Келдыш весь в работе. У новой темы странное название: шимми переднего колеса трехколесного шасси. Шимми — это танец, модный, западный танец. Впервые самолеты «затанцевали» у американцев. Уже у первых машин с трехколесным шасси переднее колесо при некоторой скорости начинало произвольно поворачиваться вокруг стойки, то немного вправо, то чуть-чуть влево. Самолет съезжал с бетонной дорожки, зарывался носом в землю. А того хуже — стойка ломалась на большой скорости, и тогда шимми становился для летчика танцем смерти.

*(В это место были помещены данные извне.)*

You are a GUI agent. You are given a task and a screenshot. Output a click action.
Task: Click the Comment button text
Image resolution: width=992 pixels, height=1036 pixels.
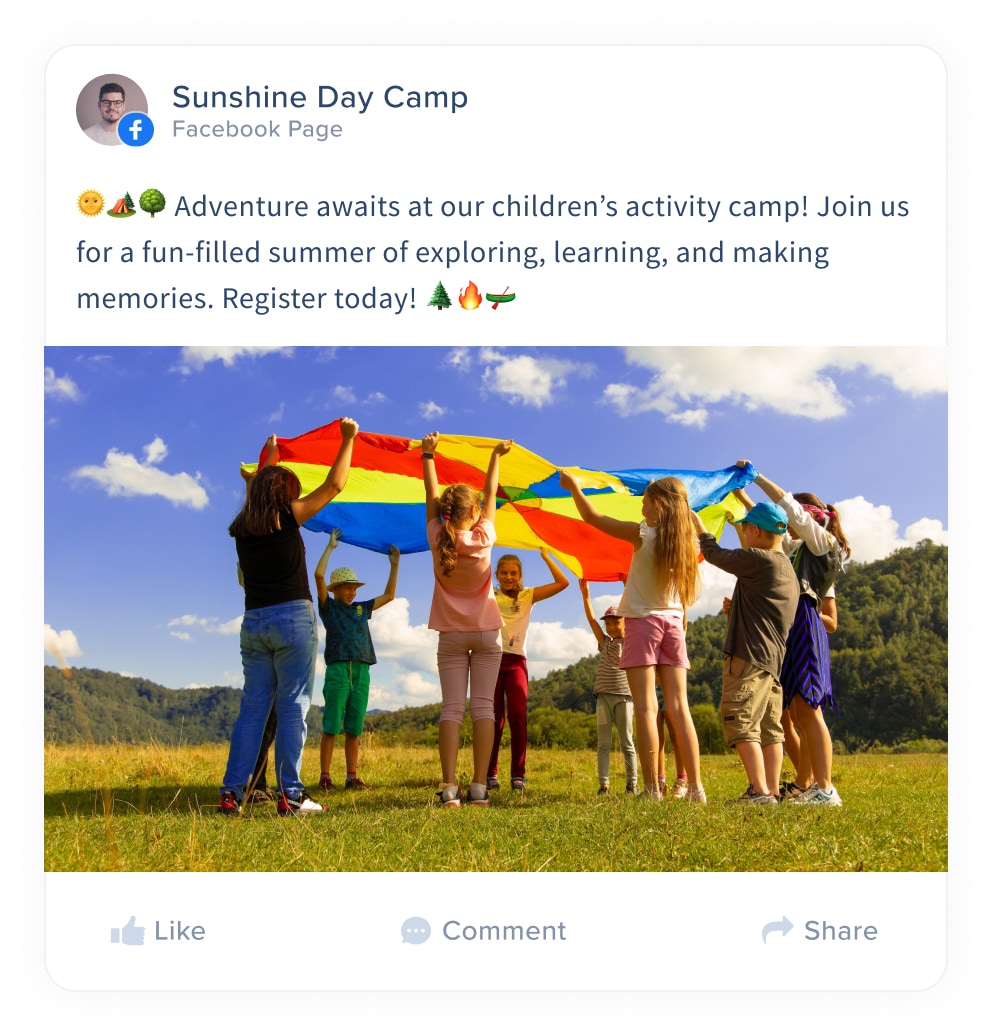pos(504,930)
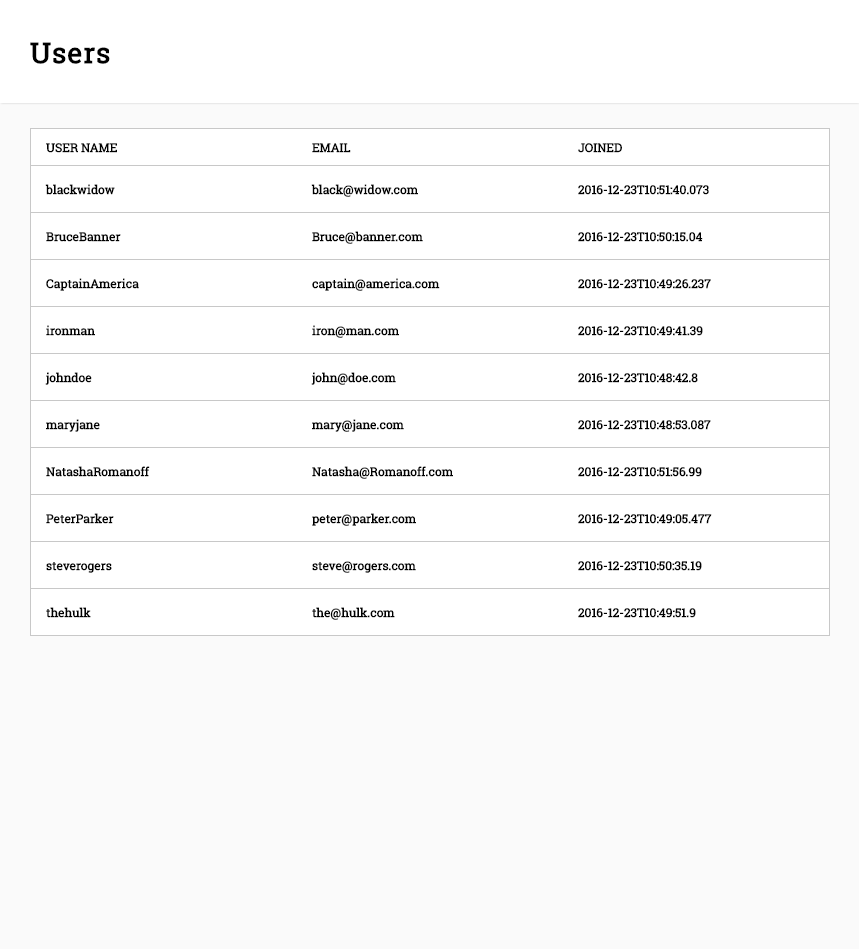Click the email black@widow.com
This screenshot has width=859, height=949.
[365, 190]
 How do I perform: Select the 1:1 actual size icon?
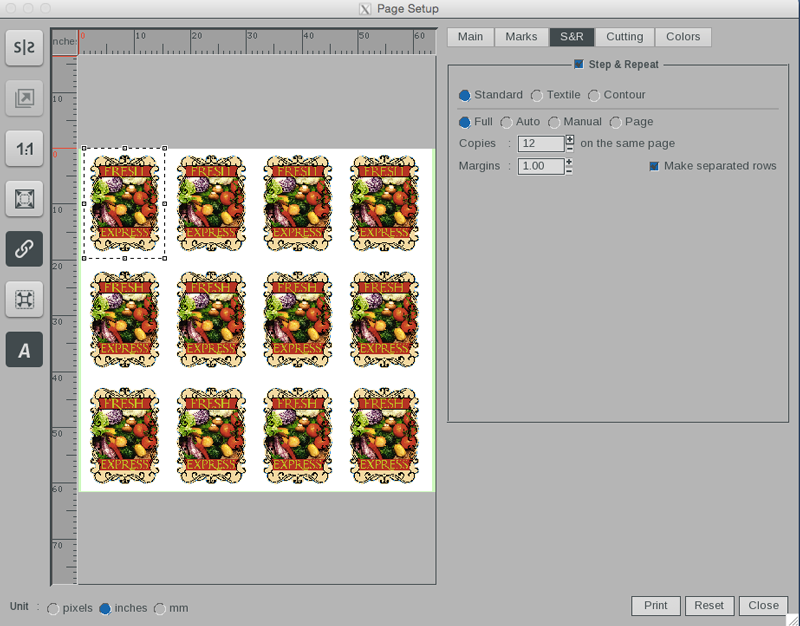coord(24,148)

Все как будто просто. Колесо катится по земле, что тут хитрого? Но колесо нагружено. Какие силы возникают там, где пневматика касалась земли? Как они зависят от скорости движения колеса? Что заставляло его «танцевать»? Член-корреспондент АН СССР М. В. Келдыш стоит во главе коллектива исследователей. У него свой почерк, свой стиль работы с людьми. Он никогда не позволяет себе повышать тон при разговоре, резко перебивать собеседника. Но когда он своим мягким голосом начинает критиковать, тогда, наверное, многие предпочли бы такой «ласковой» критике самый громкий «разнос». Он знает силы каждого, никогда не переоценивает людей, но никогда не мешает им мелкой начальственной опекой. Перед каждым своя задача. Десятки частных ответов дают один — общий. Он доверяет людям. И они это знают. Он охватывает идеи моментально, освобождает их от шелухи второстепенных подробностей, обнажает главное, оценивает его с самых общих, самых объективных позиций. Ему органически чуждо то, что называется ведомственными интересами.

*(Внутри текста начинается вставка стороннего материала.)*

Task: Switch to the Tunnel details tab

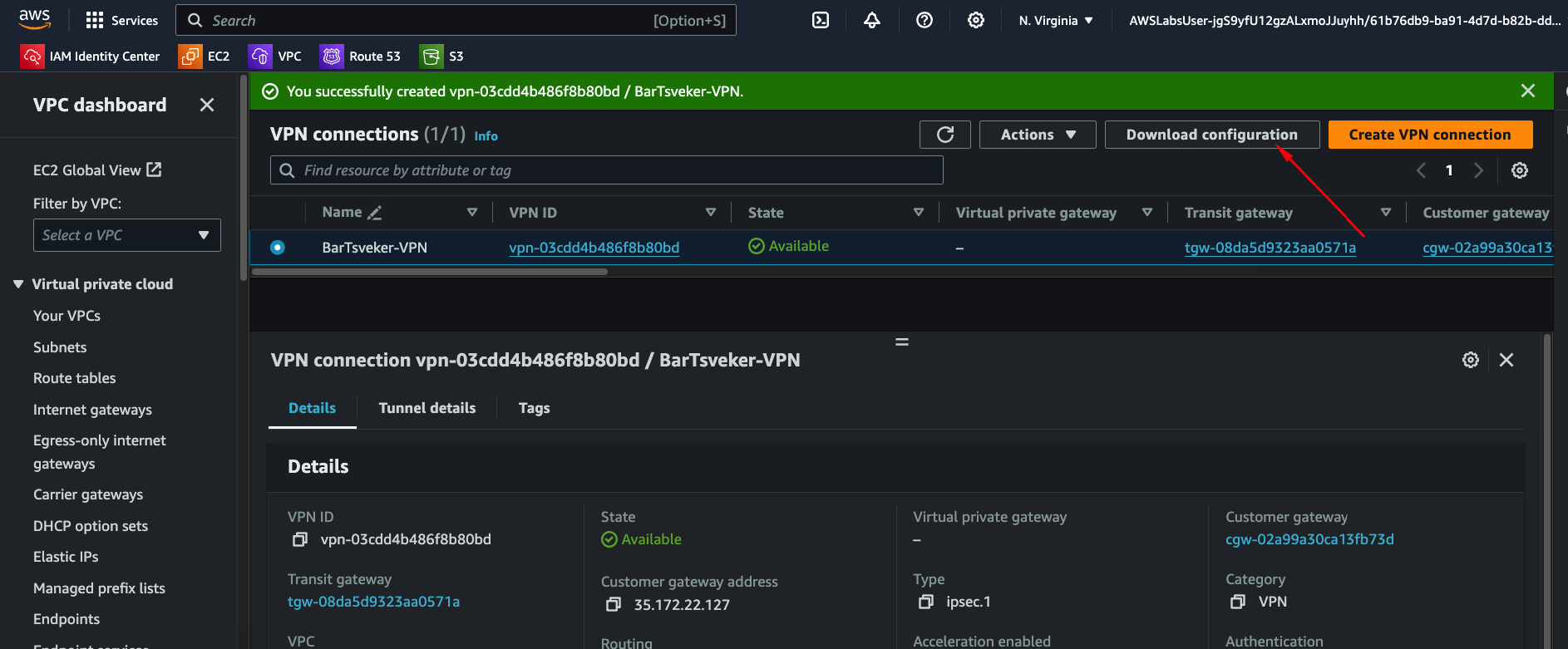Action: coord(427,408)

Когда появились первые советские самолеты с трехколесным шасси, проблема шимми была уже решена. Советские машины не «танцевали». В год Победы — 1945-й — за эту работу Келдыш был отмечен второй Государственной премией. Через несколько месяцев 35-летний ученый избирается действительным членом Академии наук СССР.

В послевоенные годы академик М. В. Келдыш возглавляет крупные научные коллективы, реорганизует их работу, направляет на решение важнейших научно-технических задач. Расширяется круг его научных интересов, главными из которых становятся ядерная энергетика и космонавтика. Здесь с еще большей силой проявляется редчайший талант Келдыша-ученого — талант организатора. Жизнь требует от него не только новых научных идей, но и новых организационных форм воплощения задуманного. Вот в это самое время и встретился Мстислав Всеволодович с Сергеем Павловичем Королевым — Теоретик Космонавтики с Главным Конструктором. Встретился, чтобы не расставаться долгие годы.

В начале 1956 года Советское правительство поддерживает инициативу Королева и Келдыша и принимает решение о создании в 1957 — 1958 годах искусственного спутника Земли. Организуется специальная комиссия по ИСЗ во главе с Келдышем.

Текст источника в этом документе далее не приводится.